Acute myeloid leukemia (AML) is an aggressive and genetically heterogeneous disease with poor clinical outcomes. Refractory AML is common, and relapse remains a major challenge, attributable to the presence of therapy-resistant leukemic stem cells (LSCs), which possess self-renewal and repopulating capability. Targeting LSCs is currently the most promising avenue for long-term management of AML. Likewise, chimeric antigen receptor (CAR)-natural killer (NK) cells have emerged as a promising alternative to CAR-T cells due to their intrinsic potential as off-the-shelf products and safer clinical profiles. Here, we introduced a third-generation CAR harboring TIM3 scFv, CD28, 4-1BB, and CD3ζ (CAR-TIM3) into human NK-92 cells, the only FDA-approved NK cell line for clinical trials. TIM3 was chosen as a target antigen owing to its differential expression in LSCs and normal hematopoietic stem/progenitor cells (HSPCs). The established CAR-TIM3 NK-92 cells effectively targeted TIM3 and displayed potent anti-tumor activity against various primitive AML cells, subsequently causing a reduction in leukemic clonogenic growth in vitro, while having minimal effects on HSPCs. CAR-TIM3 NK-92 cells significantly reduced leukemic burden in vivo and interestingly suppressed the engraftment of AML cells into the mouse liver and bone marrow.
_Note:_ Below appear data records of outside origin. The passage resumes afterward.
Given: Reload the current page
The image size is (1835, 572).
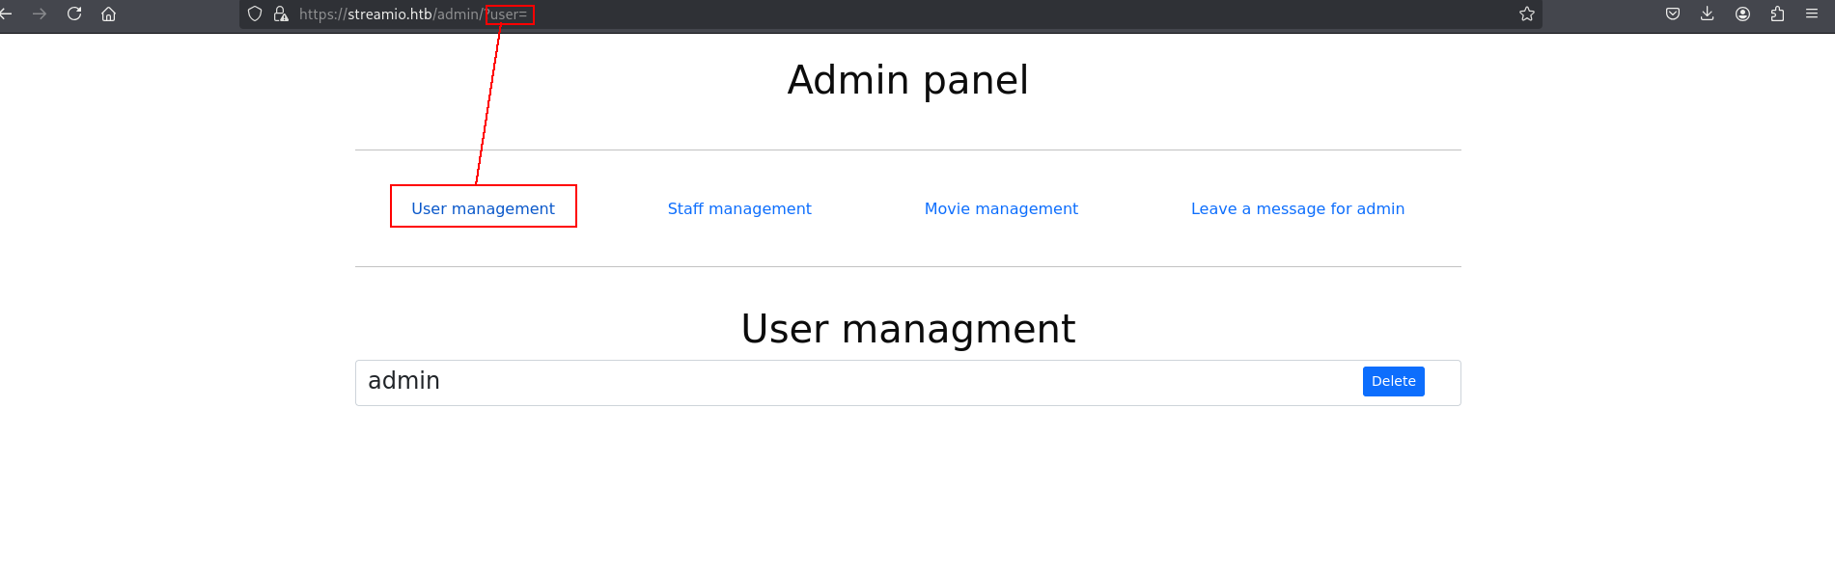Looking at the screenshot, I should click(x=74, y=14).
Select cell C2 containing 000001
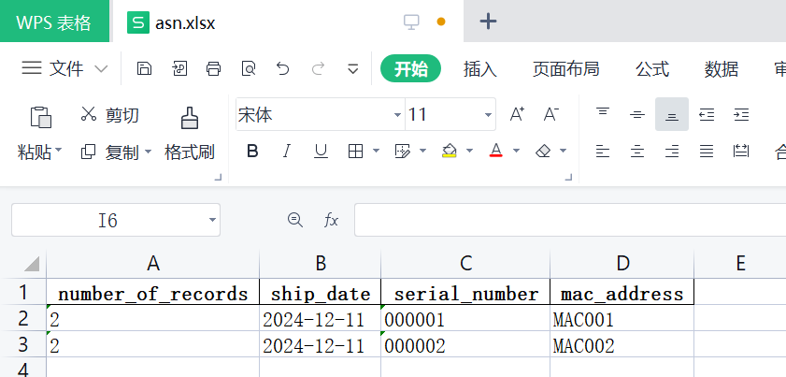The width and height of the screenshot is (786, 377). coord(464,319)
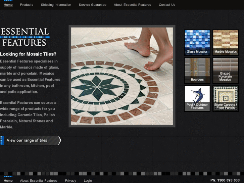Click the large mosaic floor hero image

(122, 76)
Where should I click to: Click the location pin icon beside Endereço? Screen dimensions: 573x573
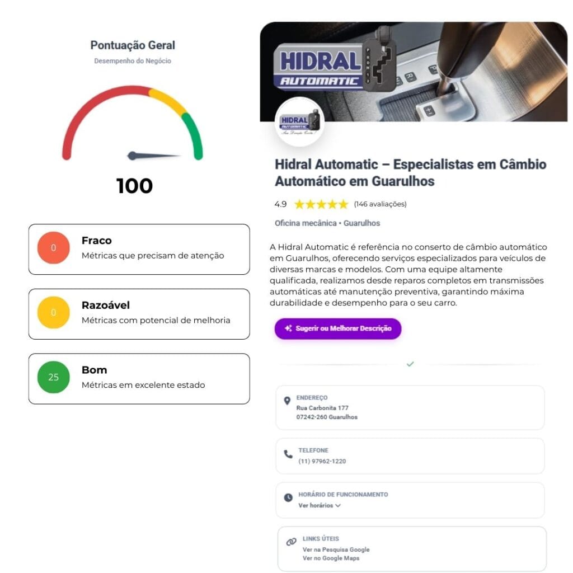coord(287,401)
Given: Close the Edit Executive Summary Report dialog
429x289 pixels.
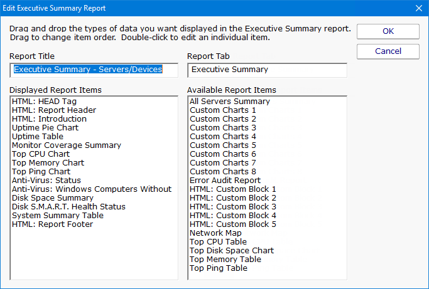Looking at the screenshot, I should [419, 8].
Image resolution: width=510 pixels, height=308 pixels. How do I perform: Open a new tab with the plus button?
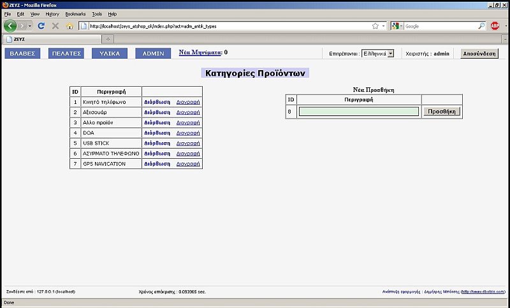pos(108,39)
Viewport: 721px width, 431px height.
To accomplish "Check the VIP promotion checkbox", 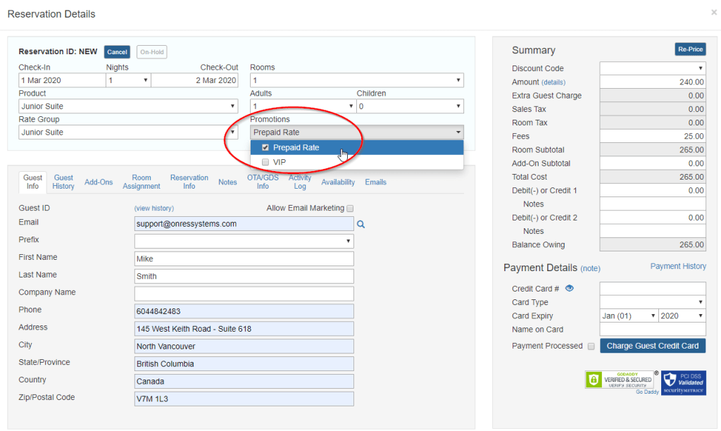I will [265, 161].
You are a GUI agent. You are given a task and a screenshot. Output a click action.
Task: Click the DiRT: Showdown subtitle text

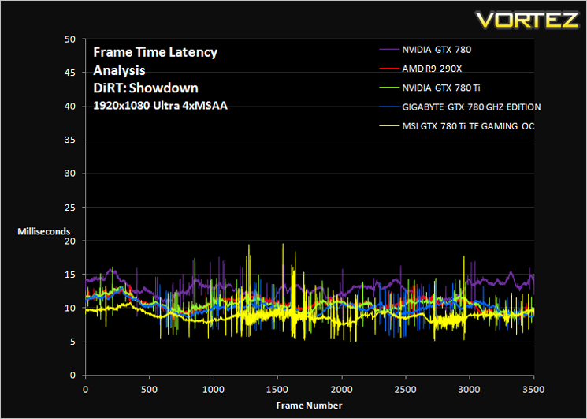[x=146, y=88]
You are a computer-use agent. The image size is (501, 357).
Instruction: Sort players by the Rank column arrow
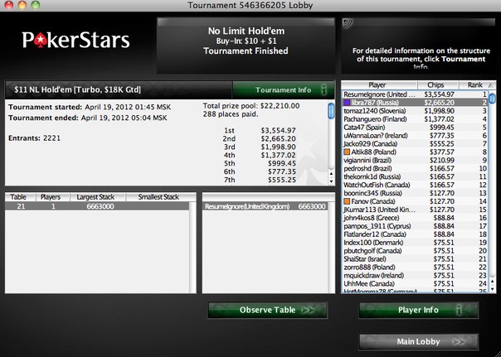click(x=490, y=85)
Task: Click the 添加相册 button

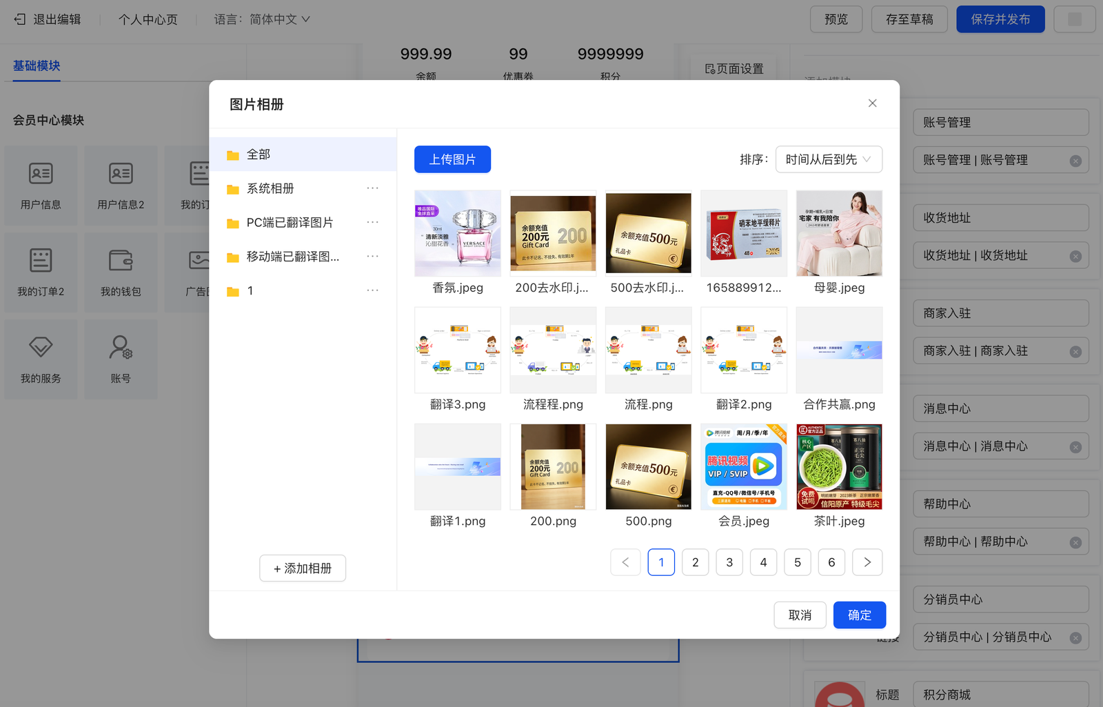Action: (x=303, y=568)
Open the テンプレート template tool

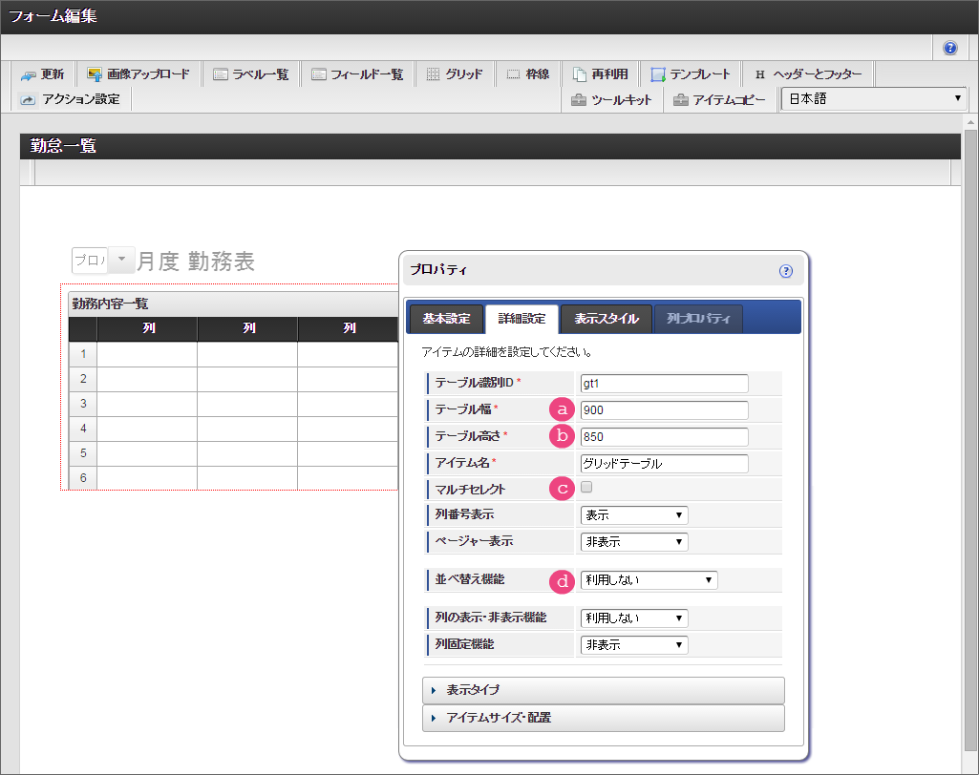690,74
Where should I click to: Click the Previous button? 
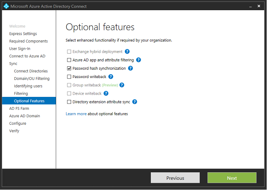coord(175,178)
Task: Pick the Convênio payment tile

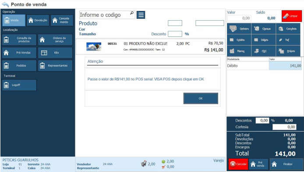Action: (288, 29)
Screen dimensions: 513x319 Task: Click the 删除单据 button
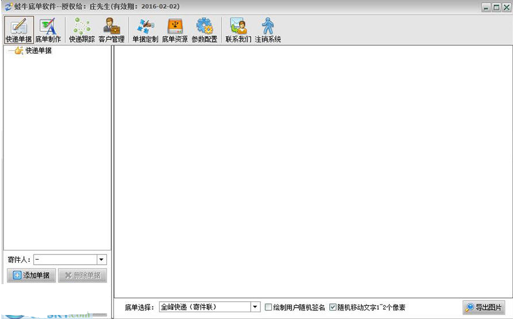(x=82, y=276)
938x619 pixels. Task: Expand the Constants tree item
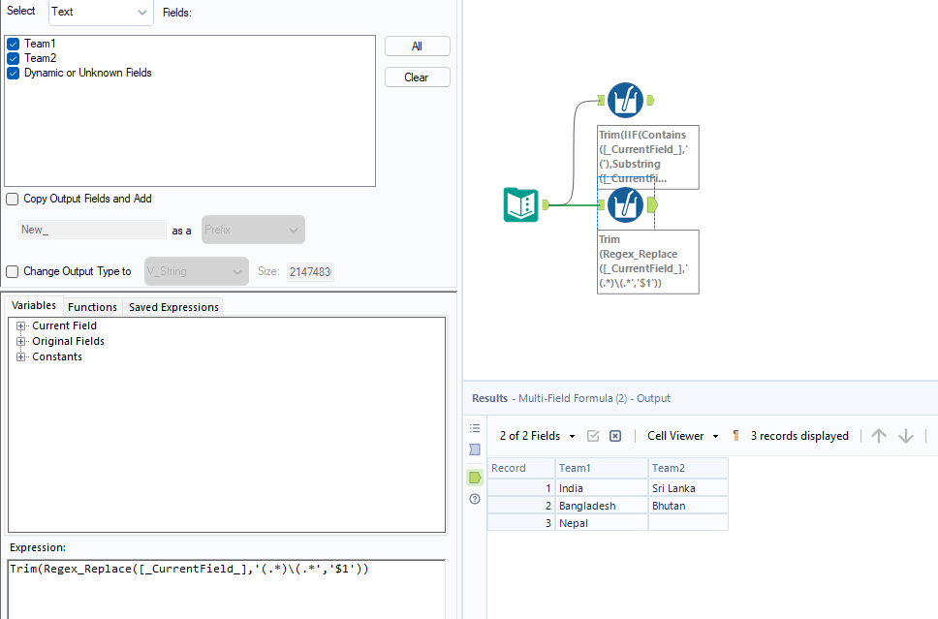tap(20, 356)
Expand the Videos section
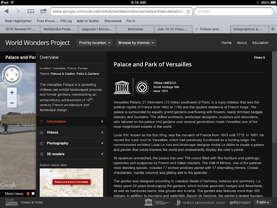 tap(71, 132)
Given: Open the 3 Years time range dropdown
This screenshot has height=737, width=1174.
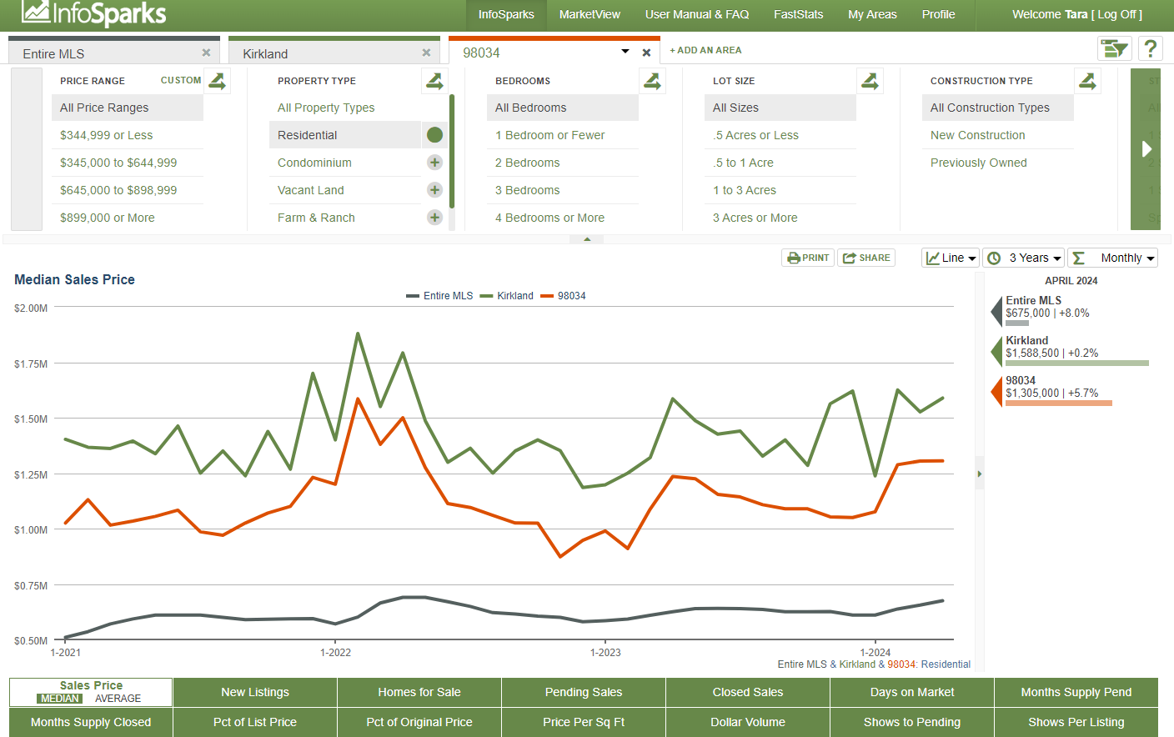Looking at the screenshot, I should click(1024, 258).
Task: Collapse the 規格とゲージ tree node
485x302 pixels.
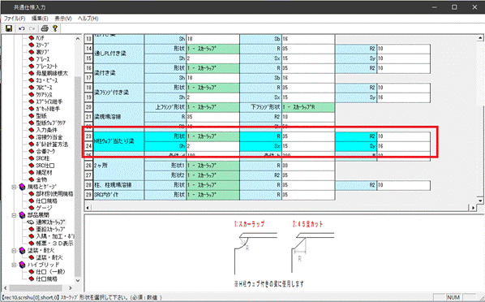Action: click(x=14, y=187)
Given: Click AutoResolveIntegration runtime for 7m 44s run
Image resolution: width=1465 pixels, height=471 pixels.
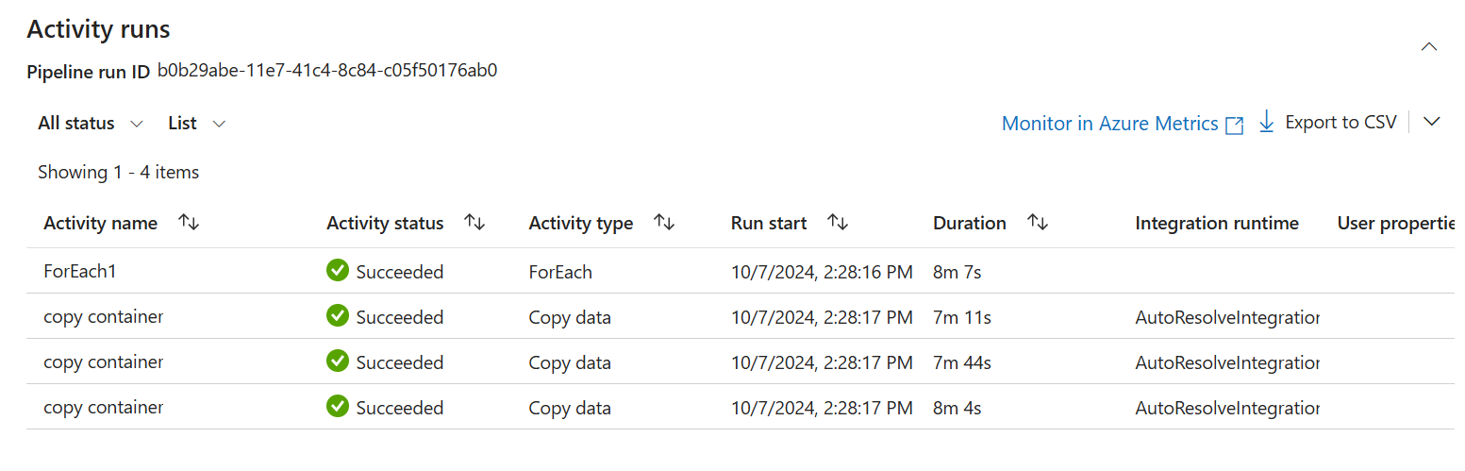Looking at the screenshot, I should click(x=1226, y=362).
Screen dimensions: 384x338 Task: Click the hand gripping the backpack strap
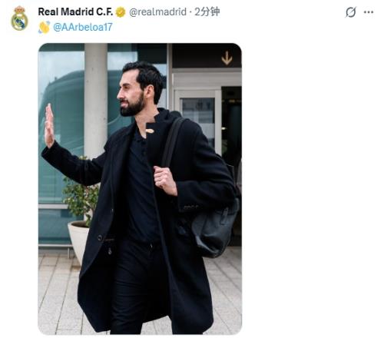[x=165, y=180]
Surprisingly, we found that CAR-TIM3 NK-92 cells expressed relatively low surface TIM3, leading to a low fratricidal effect. As TIM3 and PD-1 are immune checkpoints involved in NK cell dysfunction, we further tested and found that CAR-TIM3 NK-92 cells are beneficial for alleviating NK cell exhaustion. Our findings highlight the potential application of CAR-TIM3 NK cells for cellular immunotherapy for TIM3+ AML.